Roman, sadece Birleşik Devletlerde 50
milyon kopyaya ulaşan 3 kitaplık serinin ikincisi.
Açlık Oyunları: AteşiYakalamak, Katniss Everdeen’in (Jennifer Lawrence) yoldaşı Peeta Mellark (Josh Hutcherson) ile birlikte
74. Açlık Oyunlarını kazanması ve eve sağ salim dönmesiyle başlar.
Kazanmak, aslında ailelerini ve
arkadaşlarını geride bırakıp, bütün bölgeleri tek
tek gezmelerini gerektiren Zafer Turu yapmaları anlamına
gelmektedir.
Yol boyunca Katniss, ayaklanmanın
başlamak üzere olduğunu fark eder.
Fakat başkent, hala büyük
ölçüde Başkan Snow’un kontrolündedir.
Snow ise her şeyden habersiz bütün
Panem’i değiştirebilecek olan Açlık Oyunlarının 75.
Yılı etkinliklerini hazırlamakla meşguldür.

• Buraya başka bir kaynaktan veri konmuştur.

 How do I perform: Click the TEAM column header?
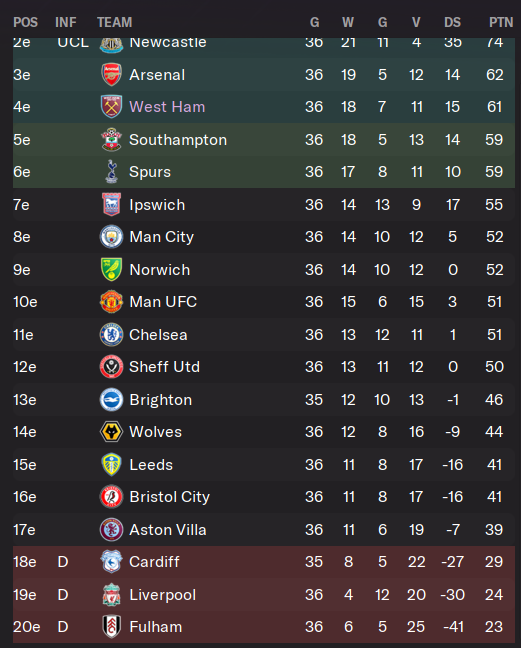(114, 22)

Katniss Everdeen için hedef,
daha önce hiç bu kadar yüksek olmamıştı.
Ezilen ulusunun bu utanç verici
kanlı müsabakasını uzatmak için savaştığı zaman
daha dün gibiydi.
Şimdi ise yıllık Açlık
Oyunları tekrar yaklaşıyor ve bu yıl, bir daha arenaya
dönebileceğini hayal bile edemeyen Katniss ve diğer bütün
eski kazananların katılacağı bir “Üçüncü
Çeyrek Asır Oyunları” olması nedeniyle daha da önemli.
Katniss’i hiç beklemediği
şekilde tekrar Açlık Oyunları’na iten bu yeni öyküsü
ile film, oyuncularına ve ekibine daha önce
keşfedilmemiş duygusal ve teknik tecrübeler yaşattı.

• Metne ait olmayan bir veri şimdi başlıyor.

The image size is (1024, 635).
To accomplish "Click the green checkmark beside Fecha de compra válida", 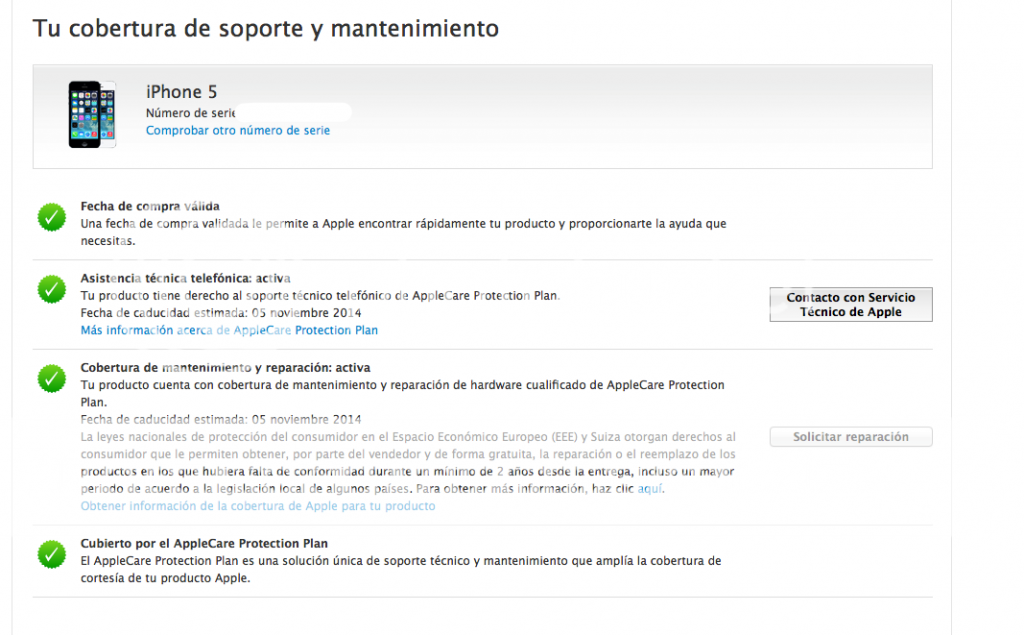I will [51, 217].
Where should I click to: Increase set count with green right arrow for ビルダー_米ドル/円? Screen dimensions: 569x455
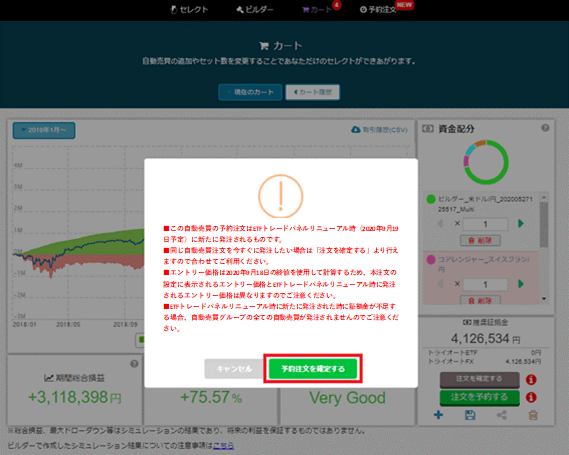(521, 224)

Katniss ve yoldaşı olan Peeta, Zafer
Turu ile Panem’in bölgelerini gezer, sonrasında onları yok
etmek amaçlı tasarlanan oyunlar için alıkonulurlar.
"Gerçeğin en şiddetlisini
sanal bir dünyanın içinde sunan Açlık Oyunları
gibi, film de her açıdan, samimiyetten uzak bir yapaylık
içeriyor..
Dostlar alışverişte görsün
hesabı, 'sulandırılmış' bir sistem ve medya eleştirisi
yapılırken anlatılan, 'fedâkârlık' yapay; her
hâlinden sahtekârlık akan, ama sürekli parlatılmaya
çalışılan o aşk, o sözde isyân falan, hepten
yapmacık.."
Hiç kuşkusuz ki ilk filmin ardından yaptığım bu 'ağır' yorum üzerine hizaya gelerek
işlerini daha ciddiye alan yapımcıların, kendilerine ve seriye
biraz daha çekidüzen verdiklerini görüyoruz..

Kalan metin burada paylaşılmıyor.